Wednesday, 19 March 2014

'Phone spoofing' scammers disguise as local callers

phone spoofing Phone spoofing scammers use simple software to disguise their calls as local numbers. (CBC News)

Phone scammers are using software to mask their real identities by displaying a fake telephone number.

The trick is called 'phone spoofing.' It's a tool used by fraudsters to mislead people into thinking the call is from a reputable business or person. 

'They do not quit. It's about driving me to the brink of sanity,'- Mike Boychuk

Sometimes the number the scammer uses already belongs to a real person. 

Mike Boychuk, a real estate agent in Saskatoon, has been a victim of phone spoofing.

It all began last year when Boychuk started getting suspicious calls with the Saskatchewan 306 area code coming through on his work cell phone, personal cell phone and home number. When he would answer, an automated voice would inform him he had won a cruise or offer an exclusive deal on air miles.

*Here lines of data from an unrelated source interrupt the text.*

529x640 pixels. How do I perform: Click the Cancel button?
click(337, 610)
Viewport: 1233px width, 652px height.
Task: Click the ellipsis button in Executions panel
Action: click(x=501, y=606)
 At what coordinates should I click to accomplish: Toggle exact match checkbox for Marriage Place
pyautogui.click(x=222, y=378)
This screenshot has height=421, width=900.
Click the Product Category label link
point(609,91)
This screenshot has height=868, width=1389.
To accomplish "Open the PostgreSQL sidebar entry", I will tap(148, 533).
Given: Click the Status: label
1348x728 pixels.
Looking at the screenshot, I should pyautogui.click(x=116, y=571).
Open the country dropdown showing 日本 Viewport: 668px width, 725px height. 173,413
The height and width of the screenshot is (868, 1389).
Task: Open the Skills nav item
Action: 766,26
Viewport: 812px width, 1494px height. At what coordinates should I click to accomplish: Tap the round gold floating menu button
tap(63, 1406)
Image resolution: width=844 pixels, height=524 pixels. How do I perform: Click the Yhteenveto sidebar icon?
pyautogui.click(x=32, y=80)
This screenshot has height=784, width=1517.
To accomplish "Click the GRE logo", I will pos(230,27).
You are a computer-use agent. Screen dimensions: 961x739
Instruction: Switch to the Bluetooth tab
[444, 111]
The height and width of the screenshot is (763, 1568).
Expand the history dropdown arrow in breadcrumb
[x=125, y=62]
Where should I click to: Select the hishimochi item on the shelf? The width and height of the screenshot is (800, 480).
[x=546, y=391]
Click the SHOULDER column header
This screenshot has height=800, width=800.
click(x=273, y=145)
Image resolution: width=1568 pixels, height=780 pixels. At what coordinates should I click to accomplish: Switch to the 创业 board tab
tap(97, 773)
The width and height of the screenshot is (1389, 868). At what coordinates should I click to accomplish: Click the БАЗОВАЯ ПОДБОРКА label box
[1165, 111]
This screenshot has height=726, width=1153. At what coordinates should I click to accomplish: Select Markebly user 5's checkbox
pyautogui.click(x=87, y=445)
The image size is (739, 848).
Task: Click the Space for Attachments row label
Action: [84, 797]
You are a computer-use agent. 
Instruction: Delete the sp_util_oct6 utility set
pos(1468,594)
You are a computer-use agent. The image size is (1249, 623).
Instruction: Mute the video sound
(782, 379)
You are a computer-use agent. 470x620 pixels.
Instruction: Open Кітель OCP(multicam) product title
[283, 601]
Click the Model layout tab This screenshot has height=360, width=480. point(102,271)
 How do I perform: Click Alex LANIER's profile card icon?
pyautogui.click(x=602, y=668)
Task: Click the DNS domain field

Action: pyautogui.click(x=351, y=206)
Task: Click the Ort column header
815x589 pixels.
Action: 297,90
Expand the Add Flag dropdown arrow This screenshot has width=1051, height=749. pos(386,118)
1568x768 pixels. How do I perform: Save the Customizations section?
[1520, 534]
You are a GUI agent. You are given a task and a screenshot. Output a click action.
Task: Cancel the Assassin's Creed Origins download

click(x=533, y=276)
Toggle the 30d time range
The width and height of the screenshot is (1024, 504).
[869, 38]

"I'd get a call from a local —what appeared to be — cell phone," Boychuk said.

mike boychuk Mike Boychuk, a Saskatoon-based real estate agent, is a victim of phone spoofing. (Mikeboychuk.ca)

?Boychuk told CBC News he tried to ignore the calls, but a couple days after the calls started, regular people started calling him.

"I started getting people phoning me... they'd say 'I'm just calling you back', and I'd say 'who is this?'" Boychuk said. "I thought it was really strange because I hadn't made any calls."

After these sorts of calls persisted, Boychuk contacted his cell phone carrier, Telus Mobility.

Boychuk said Telus told him he was a victim of phone spoofing and assured him that the scammers usually used a particular number for only one or two weeks before they'd move on to another.

Chris Gerritsen, a spokesperson for Telus Mobility, told CBC News it is difficult for the company to actually help its customers who are repeatedly victims of the popular phone scam.

"It's very, very difficult to trace," Gerritsen said. "These spoofing applications are software that an individual loads onto their computer to use...it can't really be discerned which company is providing the spoofing service."

Telus Mobility said it is concerned about phone spoofing and has asked its customers to take precautionary measures against the scam.

"Don't give out your cell number to anyone other than those you trust," Gerritsen said.

However, precautionary measures won't help people like Boychuk. He said the calls still come on a regular basis.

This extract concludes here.